6 Horrifying Ways to Improve Your Sex Life!...oh and you bet your sweet ass that phalloplasty is #1 on that list...

So yeah, guys. Seriously. Please. For the love of all that is holy. Do not EVER consider phalloplasty as a means of enlarging your member. Unless your penis has somehow been mutilated or you were born with a microphallus as a result of some chromosomal disorder, just skip the cosmetic dick surgery; as long as your gal (or guy) loves you and is happy with your sex life, there's no reason whatsoever to ever consider doing this. And if you're THAT worried about what other guys think when they see your dick, then chances are you should be locked away in a padded room somewhere cuz you gots some serious motherfarkin' issues...
 
2012-05-17 01:19:04 AM  

seapig: Yes, that means actually having to be face to face and LOOK AT EACH OTHER.


You forgot about the mighty powers of the paper bag.
 
2012-05-17 01:39:45 AM  

bhcompy: Oh Long Dachaoo


img.photobucket.com
 
2012-05-17 02:25:29 AM  
Slicing your penis to increase its flaccid length, of all things?

Also, the fat injections being "absorbed" is unsettling. It must be good for the heart to have some loose fat just floating around in there.
 
2012-05-17 03:33:32 AM  
I don't have a penis, so I'm no expert...but I would think that any cutting would be too much.
 
2012-05-17 09:40:08 AM  

bingethinker: Famed penis enlargement surgeon Dr. Stubbs not available for comment.

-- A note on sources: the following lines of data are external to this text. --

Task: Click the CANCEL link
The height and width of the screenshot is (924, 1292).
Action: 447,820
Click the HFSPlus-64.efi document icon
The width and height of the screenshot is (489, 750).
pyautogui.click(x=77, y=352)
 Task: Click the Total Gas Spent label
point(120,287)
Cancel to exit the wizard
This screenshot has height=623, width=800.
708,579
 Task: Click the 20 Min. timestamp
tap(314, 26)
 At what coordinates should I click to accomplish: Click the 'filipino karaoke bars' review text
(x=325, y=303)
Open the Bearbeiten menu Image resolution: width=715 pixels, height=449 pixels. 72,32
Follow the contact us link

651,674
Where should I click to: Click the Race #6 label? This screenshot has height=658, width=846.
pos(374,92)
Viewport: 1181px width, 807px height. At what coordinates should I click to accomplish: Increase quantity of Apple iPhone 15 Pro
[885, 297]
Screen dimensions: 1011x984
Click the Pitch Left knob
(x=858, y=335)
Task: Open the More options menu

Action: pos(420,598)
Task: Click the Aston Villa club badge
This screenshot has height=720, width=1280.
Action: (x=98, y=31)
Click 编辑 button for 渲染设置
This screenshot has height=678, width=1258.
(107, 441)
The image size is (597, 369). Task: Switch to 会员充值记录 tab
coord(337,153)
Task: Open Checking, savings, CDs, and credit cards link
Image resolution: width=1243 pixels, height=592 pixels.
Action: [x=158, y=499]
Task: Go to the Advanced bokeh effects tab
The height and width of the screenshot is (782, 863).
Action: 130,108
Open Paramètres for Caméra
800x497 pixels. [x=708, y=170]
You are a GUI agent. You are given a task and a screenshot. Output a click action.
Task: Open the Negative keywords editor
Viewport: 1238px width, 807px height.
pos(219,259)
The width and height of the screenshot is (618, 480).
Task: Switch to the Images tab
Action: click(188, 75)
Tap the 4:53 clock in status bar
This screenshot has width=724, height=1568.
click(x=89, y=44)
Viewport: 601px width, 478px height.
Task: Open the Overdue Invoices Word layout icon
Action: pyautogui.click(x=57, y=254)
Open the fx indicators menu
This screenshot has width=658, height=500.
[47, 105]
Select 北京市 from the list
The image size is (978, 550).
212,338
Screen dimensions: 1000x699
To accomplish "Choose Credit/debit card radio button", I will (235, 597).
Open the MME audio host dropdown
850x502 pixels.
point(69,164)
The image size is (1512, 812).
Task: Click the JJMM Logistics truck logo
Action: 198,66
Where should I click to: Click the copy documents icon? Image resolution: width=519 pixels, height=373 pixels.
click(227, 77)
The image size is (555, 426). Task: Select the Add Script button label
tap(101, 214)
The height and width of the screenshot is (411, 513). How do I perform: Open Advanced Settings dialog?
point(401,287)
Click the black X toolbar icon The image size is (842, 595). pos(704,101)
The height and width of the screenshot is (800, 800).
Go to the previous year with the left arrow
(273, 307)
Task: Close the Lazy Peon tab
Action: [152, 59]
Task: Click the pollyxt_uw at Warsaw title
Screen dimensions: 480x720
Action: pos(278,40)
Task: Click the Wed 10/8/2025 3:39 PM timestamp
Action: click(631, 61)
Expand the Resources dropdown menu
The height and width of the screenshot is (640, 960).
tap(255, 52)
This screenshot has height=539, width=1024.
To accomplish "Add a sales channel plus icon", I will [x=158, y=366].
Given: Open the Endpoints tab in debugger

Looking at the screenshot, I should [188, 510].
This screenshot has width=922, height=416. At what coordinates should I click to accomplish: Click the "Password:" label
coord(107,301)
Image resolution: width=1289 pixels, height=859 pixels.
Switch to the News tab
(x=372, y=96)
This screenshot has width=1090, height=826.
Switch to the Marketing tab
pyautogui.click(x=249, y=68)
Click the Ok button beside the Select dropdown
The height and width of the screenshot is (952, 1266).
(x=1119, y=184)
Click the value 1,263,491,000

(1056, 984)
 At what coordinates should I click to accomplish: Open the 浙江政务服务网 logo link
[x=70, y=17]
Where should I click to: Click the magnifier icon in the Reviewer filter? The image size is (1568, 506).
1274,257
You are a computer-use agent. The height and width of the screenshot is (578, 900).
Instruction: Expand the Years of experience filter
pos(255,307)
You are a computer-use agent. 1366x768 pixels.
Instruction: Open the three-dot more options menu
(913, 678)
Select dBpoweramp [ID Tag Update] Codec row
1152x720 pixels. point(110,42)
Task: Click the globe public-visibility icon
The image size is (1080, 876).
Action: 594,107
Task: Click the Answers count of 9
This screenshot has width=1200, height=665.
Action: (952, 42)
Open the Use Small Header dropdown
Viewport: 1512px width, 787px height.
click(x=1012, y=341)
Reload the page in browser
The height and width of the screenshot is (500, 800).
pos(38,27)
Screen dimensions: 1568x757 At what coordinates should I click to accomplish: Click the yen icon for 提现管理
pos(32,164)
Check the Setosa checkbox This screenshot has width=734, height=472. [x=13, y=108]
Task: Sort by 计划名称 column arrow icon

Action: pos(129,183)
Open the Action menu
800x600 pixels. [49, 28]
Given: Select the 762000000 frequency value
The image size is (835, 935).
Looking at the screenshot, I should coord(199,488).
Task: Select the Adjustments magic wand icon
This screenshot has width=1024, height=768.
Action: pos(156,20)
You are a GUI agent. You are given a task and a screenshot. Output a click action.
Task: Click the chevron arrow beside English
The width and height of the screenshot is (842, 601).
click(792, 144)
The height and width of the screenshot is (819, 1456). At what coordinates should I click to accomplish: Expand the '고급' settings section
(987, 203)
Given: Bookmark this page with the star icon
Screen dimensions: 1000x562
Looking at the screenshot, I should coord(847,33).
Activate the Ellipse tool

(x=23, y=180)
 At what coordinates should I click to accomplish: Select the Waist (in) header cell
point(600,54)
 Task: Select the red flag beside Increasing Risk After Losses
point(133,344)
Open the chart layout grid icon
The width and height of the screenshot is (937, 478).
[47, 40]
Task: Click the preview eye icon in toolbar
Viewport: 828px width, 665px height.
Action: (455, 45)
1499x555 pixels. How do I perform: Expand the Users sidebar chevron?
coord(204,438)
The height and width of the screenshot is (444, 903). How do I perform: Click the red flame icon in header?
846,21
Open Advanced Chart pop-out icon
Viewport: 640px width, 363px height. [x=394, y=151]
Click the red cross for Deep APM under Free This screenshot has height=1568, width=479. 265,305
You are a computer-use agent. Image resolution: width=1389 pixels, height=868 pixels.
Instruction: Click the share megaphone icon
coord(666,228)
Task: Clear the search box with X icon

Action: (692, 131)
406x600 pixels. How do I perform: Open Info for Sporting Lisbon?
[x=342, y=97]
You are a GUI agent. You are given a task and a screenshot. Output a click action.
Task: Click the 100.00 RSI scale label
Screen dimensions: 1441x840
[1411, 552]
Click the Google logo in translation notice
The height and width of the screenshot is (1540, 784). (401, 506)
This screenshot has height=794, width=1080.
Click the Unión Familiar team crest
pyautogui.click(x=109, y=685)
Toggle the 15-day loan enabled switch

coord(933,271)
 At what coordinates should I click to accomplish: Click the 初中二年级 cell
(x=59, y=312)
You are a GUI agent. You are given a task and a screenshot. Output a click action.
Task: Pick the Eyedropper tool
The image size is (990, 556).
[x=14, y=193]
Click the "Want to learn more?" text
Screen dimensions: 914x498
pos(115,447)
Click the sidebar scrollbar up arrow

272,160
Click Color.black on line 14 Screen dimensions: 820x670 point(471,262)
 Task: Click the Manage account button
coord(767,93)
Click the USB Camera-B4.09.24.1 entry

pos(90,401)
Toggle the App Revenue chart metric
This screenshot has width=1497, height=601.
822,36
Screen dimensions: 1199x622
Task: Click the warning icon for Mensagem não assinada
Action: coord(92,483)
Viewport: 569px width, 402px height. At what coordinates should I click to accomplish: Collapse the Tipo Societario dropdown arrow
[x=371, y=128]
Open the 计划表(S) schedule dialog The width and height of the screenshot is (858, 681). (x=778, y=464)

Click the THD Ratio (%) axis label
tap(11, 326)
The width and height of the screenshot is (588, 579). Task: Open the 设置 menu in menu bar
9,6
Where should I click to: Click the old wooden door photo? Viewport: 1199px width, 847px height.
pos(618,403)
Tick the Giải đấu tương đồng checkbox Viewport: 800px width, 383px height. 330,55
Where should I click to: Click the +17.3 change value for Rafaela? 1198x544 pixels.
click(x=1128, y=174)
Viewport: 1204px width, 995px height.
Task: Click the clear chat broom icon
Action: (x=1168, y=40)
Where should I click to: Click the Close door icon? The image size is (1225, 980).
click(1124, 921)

The doc that performed my vasectomy : Dr. Stopp
 
2012-05-17 11:32:44 AM  
Just imagine the social ramifications of an effective penis enlargement procedure. Every dude with a minimum wage job would mortgage his future to be swinging a footlong coke can. Humanity would cease to exist in one generation as, assuming the guy could maintain conciousness with half his blood supply in his wang, there aren't many women on the planet that would be physically capable of sleeping with him, much less willing to risk getting ripped in two trying.
 
2012-05-17 06:10:31 PM  
"A vast painting covers the wall above a marble mantelpiece on which rests a human skull. It depicts Maurizio and Roberto Viel, who are twin plastic surgeons, and a nude woman whose breasts they have augmented. The imposing work, called Creation, greets patients at the brothers' clinic on Harley Street in London."

Don't want those tools anywhere near my special place.